Sally Pipes writes for the Washington Examiner that the latest public health scare offers no justification for a massive government takeover of American health care.

The novel coronavirus, COVID-19, has emerged as the latest justification for “Medicare for all.” This week, Sen. Bernie Sanders said, “When I talk about healthcare being a human right…the coronavirus crisis makes that abundantly clear as to why it should be.” And last week, left-wing wunderkind Rep. Alexandria Ocasio-Cortez said of the COVID-19 outbreak, “It absolutely is an argument for Medicare for All.”

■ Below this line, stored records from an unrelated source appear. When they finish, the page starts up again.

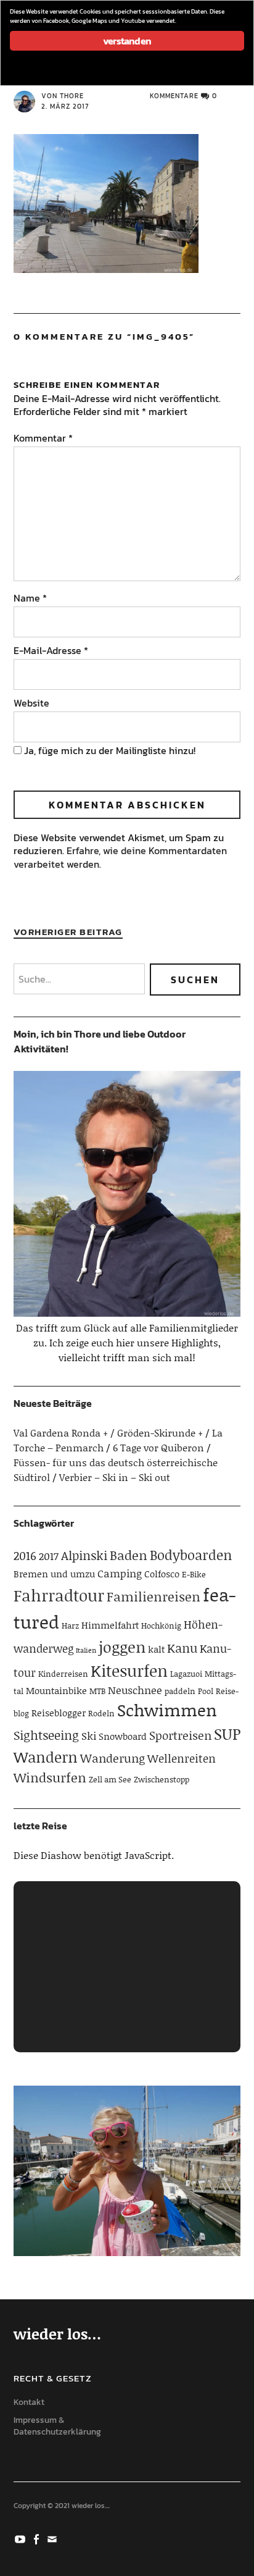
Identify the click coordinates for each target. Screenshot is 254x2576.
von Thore (62, 96)
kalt (156, 1649)
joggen (122, 1647)
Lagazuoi (186, 1673)
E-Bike (194, 1574)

But countries with socialized medicine are ill-prepared for outbreaks — and have responded poorly when they’ve been hit by them.

Take Canada. Patients wait hours to be admitted to the hospital even when there’s not an outbreak raging. A January 2019 report commissioned by the government of Ontario found that patients in the emergency department were waiting 16 hours, on average, for an inpatient hospital bed.

As a result, when disaster strikes, Canada’s healthcare system becomes overwhelmed almost immediately. During the 2002-2003 SARS outbreak, 375 people came down with the virus. Forty-four died. Nearly three-quarters of those who contracted the virus did so in a hospital setting. “Our public health and emergency infrastructures were in a sorry state of decay,” concluded the final report from the government of Ontario’s SARS Commission.